You can decide that nothing will help you; and you’ll be where you are for a while.
You can equally decide that it couldn’t hurt to try it. And in fact, even things you’ve tried will change.
Hypnosis, an odd encounter
In 2008 I went along to a hypnosis screening. I believed in it. I didn’t know much about it, but I had a solid belief that something would happen.
I sat in a room mainly thinking “what, that’s not true. What are you on. I feel nothing.”
As far as I remember, I responded to 3 of 10 prompts. One of those was because everyone was doing it and I thought that’s what they wanted.
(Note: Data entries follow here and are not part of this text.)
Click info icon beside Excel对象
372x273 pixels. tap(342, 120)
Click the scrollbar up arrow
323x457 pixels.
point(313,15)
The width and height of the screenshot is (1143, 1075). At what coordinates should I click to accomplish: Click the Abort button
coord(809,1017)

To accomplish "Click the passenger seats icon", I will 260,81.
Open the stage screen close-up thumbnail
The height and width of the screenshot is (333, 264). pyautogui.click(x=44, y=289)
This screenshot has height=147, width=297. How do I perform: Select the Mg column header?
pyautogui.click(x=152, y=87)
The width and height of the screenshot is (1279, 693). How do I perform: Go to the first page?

This year, I was sent an email. All people who’d done the screening were put on a database and when students or lecturers need certain types of participant for hypnosis studies; they could use this data.
I emailed back saying I was in the low category but sure; I’d do the study if eligible.
I was politely told that I was down as a mediumly-susceptible participant.
I did the study, didn’t feel much. I can feel the involuntary first prompt without hypnosis; so I was happy to take part.
However, a couple of weeks ago I took part in another study. By now I’ve done a course by a lecturer who knows a lot about hypnosis and gave us all an induction session.
During this study though, I watched three episodes of Shaun the Sheep and got paid £10 to take part. It wasn’t bad. I was given TMS [transcranial magnetic stimulation] which was supposed to do something for about 3-4 minutes after TMSing was stopped.
I did the same 6 requests about 4 times. 1, 2, 3, 4,5 ,6 gap to watch Shaun and be TMSed again. Then 1 2 3 4 5 6 and so on. Final go. No TMS – not for 15 minutes or so now. Normal conditions now.
I lifted my arm. yes yes it’s now rigid and I can’t move it blah blah I’m hungry now, this is tiring. And yes I can ben- woah.
I could not bend my arm. I laughed nervously. I could see it.. there’s nothing there. I actually couldn’t lift my other hand off my lap to feel it. He asked me to put my arm down. I did so.. and it bent. No problem.
I know how hypnosis works. I’ve had lectures on it, studied papers on it. I knew I wasn’t that susceptible. Yet, I had that experience. It felt so real I was actually rendered speechless.
Sometimes what we think just isn’t true anymore.